Answer 5 · 2020-04-14T16:25:52.000Z

So the numbers in the paper are an average of 3 model outputs. I wouldn't expect it to the hurt the auc so much. I would expect to see aucs in the 80s. Maybe because they are the first 1020 examples in the dataset?

It could also be related to some issues with the view that I just resolved yesterday. I made the default view PA only but in the past it was a mix between PA and AP. There was a big bias there: https://github.com/mlmed/torchxrayvision/blob/master/xray_datasets_views.ipynb if you have an AP you are more likely to have lung opacity.

Answer 6 · 2020-04-14T19:36:05.000Z

Thanks Joseph.
The AUC remains
Lung Opacity 0.692
Pneumonia 0.692
when I randomly choose 1000 examples from the entire dataset
num_frames = 1000
random_indices = np.random.choice(len(d_kaggle), size=num_frames, replace=False)
So maybe something with the views. To clarify -- you say that the model was trained on both AP and PA but now I present it with just PA?
In any case, I'm interested in testing a couple of representation learning ideas on COVID-19. But wanted to start with something like pneumonia where we have data and trained models. What would be the preferable and most stable dataset and model to work with?

Answer 7 · 2020-04-14T20:33:21.000Z

you say that the model was trained on both AP and PA but now I present it with just PA?

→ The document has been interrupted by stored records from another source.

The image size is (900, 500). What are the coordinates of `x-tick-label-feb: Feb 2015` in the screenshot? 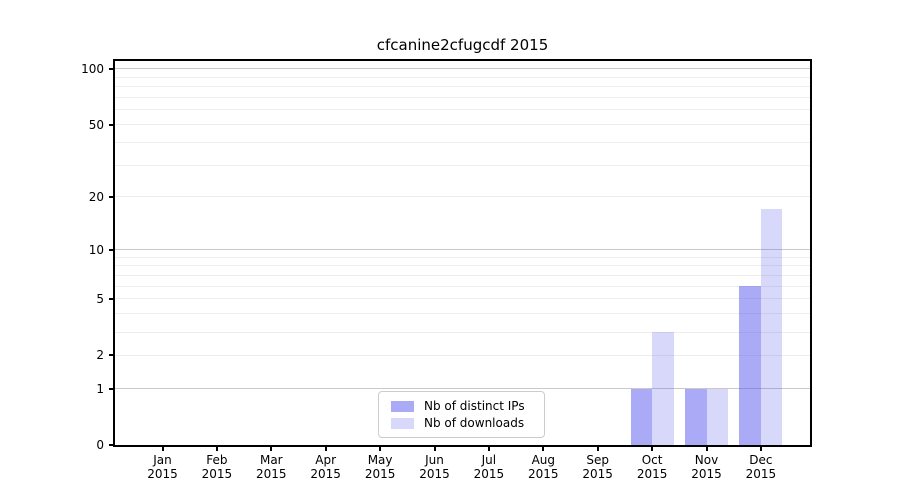 It's located at (217, 467). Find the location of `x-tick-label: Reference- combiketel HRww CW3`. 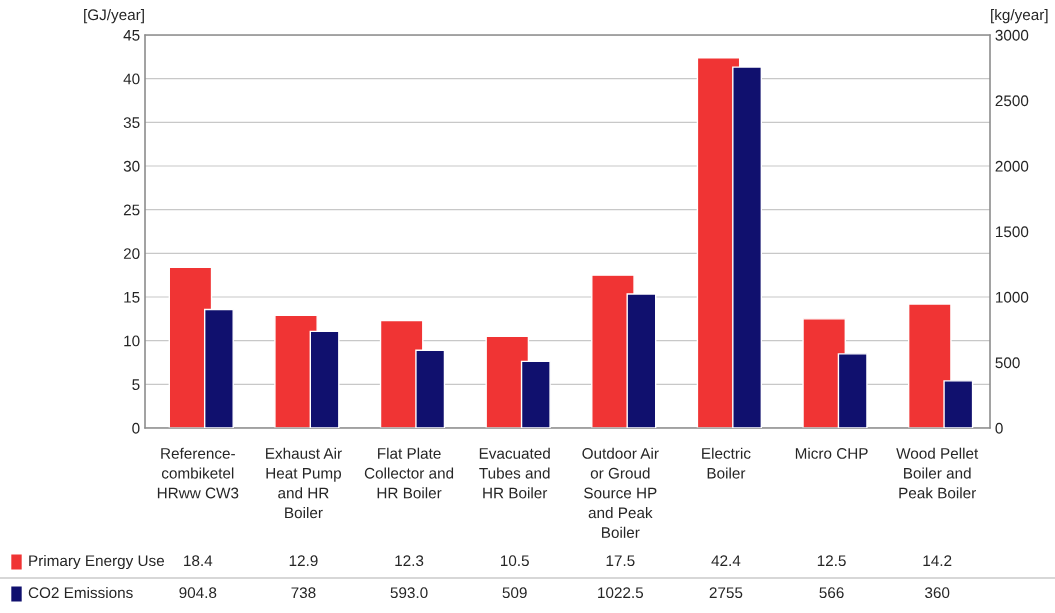

x-tick-label: Reference- combiketel HRww CW3 is located at coordinates (198, 473).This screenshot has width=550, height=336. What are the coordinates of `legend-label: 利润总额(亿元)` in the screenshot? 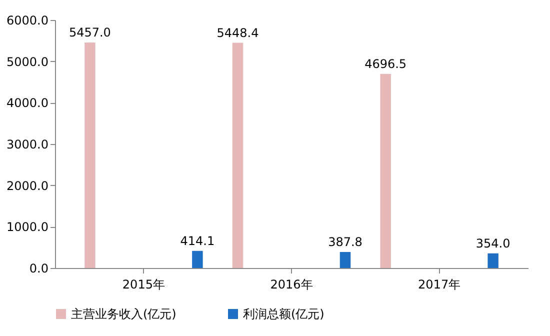 It's located at (284, 314).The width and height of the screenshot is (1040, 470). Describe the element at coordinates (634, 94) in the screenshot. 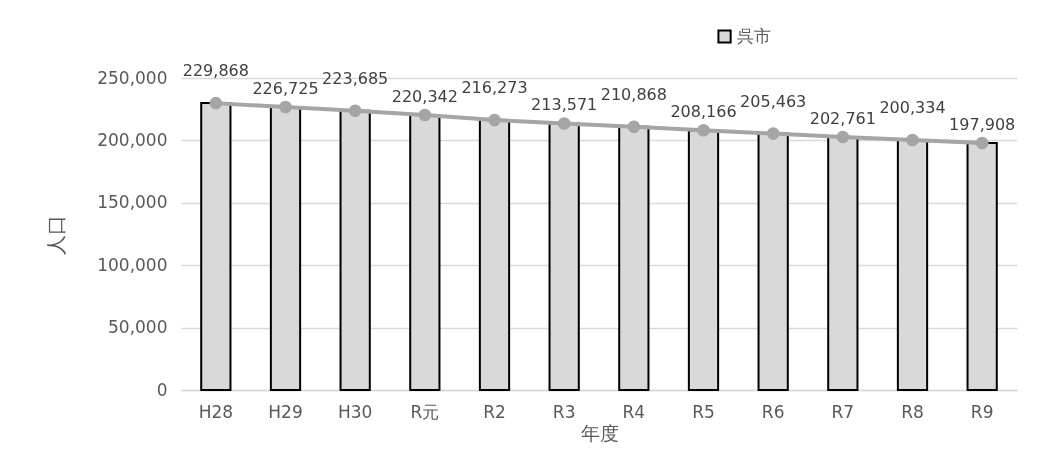

I see `data-label: 210,868` at that location.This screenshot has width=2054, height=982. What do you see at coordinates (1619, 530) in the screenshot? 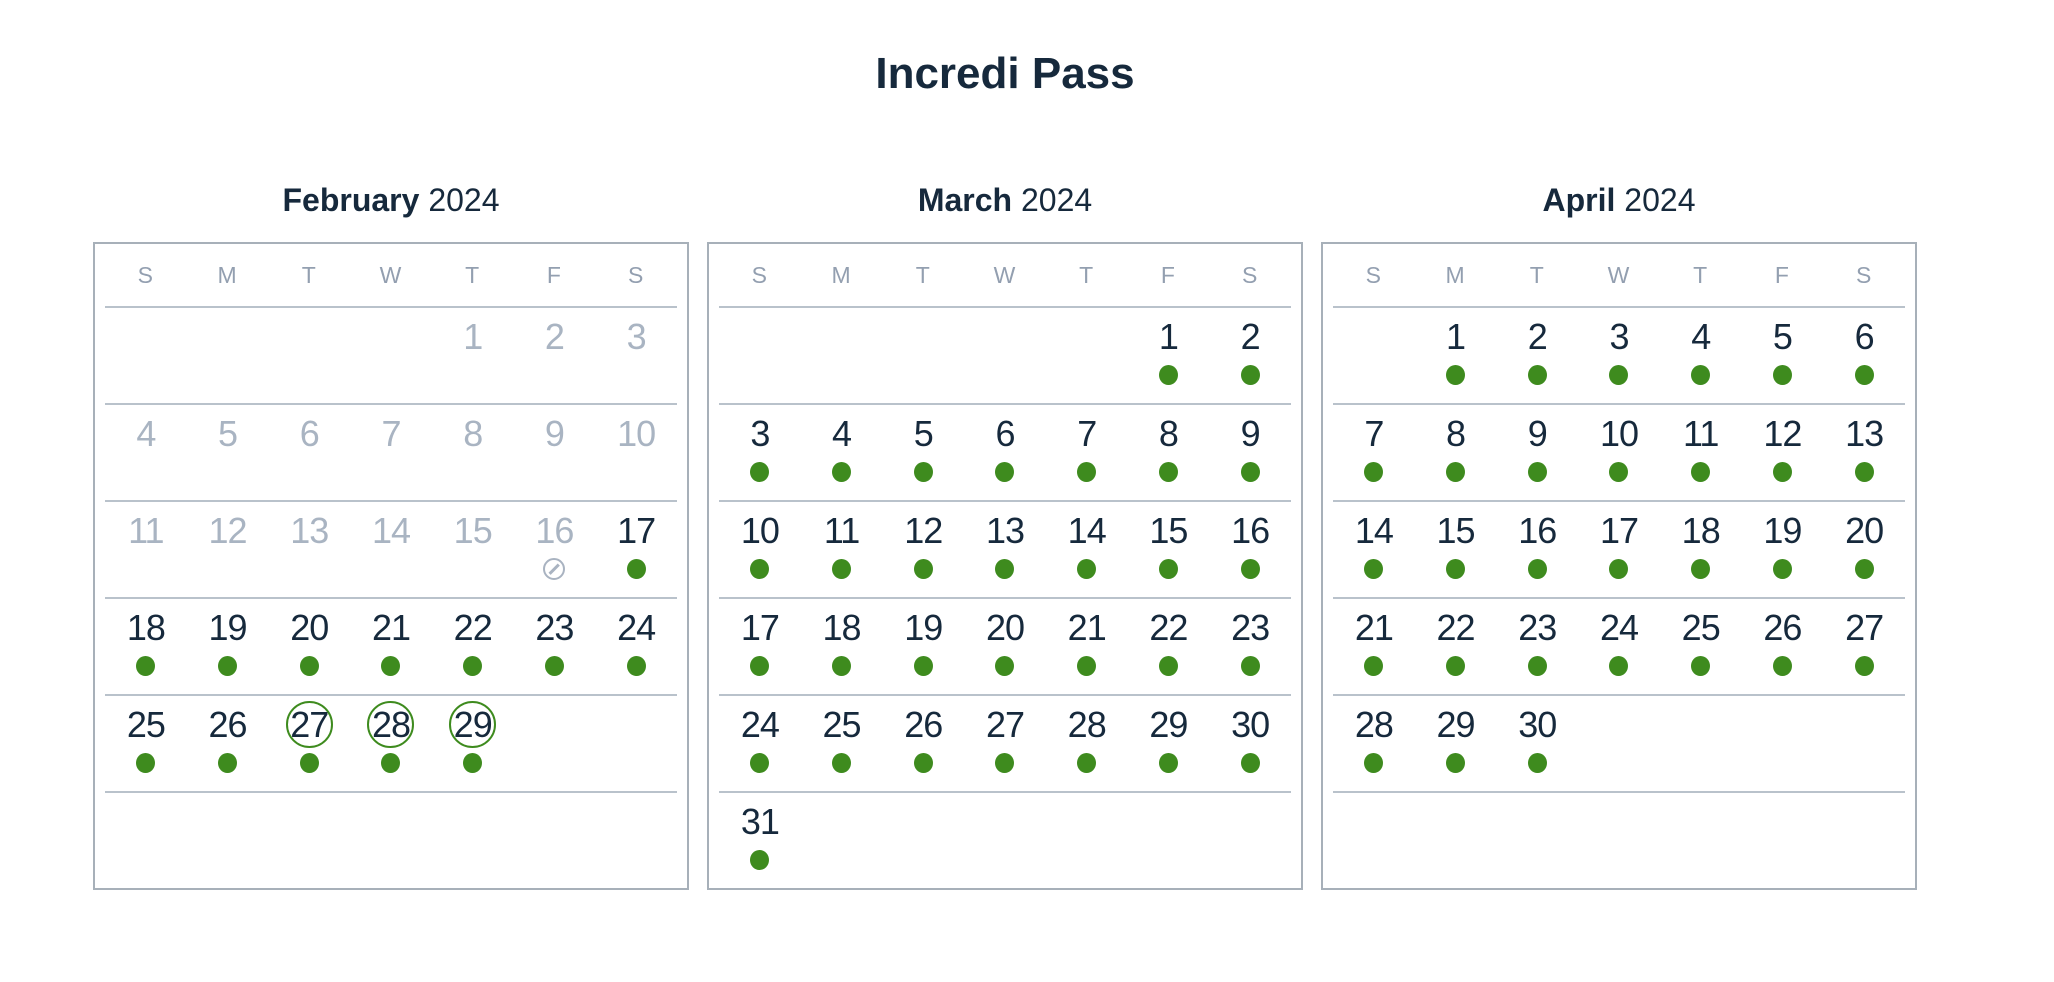
I see `day-number: 17` at bounding box center [1619, 530].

Yes, you can pass the dataloader views=["AP"] to get AP views only and try them. This is on master and not in pip yet.

What would be the preferable and most stable dataset and model to work with?

I go to the "all" model just because it has all the labels and was trained on the most data. For datasets I work with NIH and PADCHEST because their licenses are easy to work with. Also, PADCHEST has ~190 labels (the code here doesn't take advantage of all of them but I would like it to) so you can do more experiments with those extra labels.

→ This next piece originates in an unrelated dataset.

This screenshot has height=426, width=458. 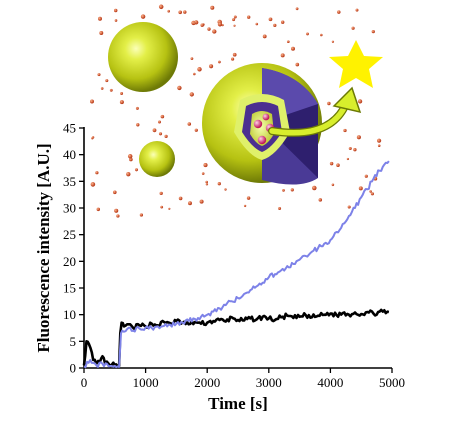 I want to click on x-tick-label: 0, so click(x=84, y=382).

Answer 8 · 2020-04-14T21:55:22.000Z

Thank you. I'll try that and will keep you posted.

Answer 9 · 2020-04-24T03:23:45.000Z

I added a first draft of the calibration code into the forward function of the densenet and computed the operating points for all the models/tasks and stored them so they work automatically for every forward pass. Let me know if you have some comments on how it is implemented. It will also output nans if that model is not trained on a specific task.

https://github.com/mlmed/torchxrayvision/blob/master/scripts/xray_models.ipynb

Answer 10 · 2020-04-27T21:22:04.000Z

thanks I just saw your message. looking into it!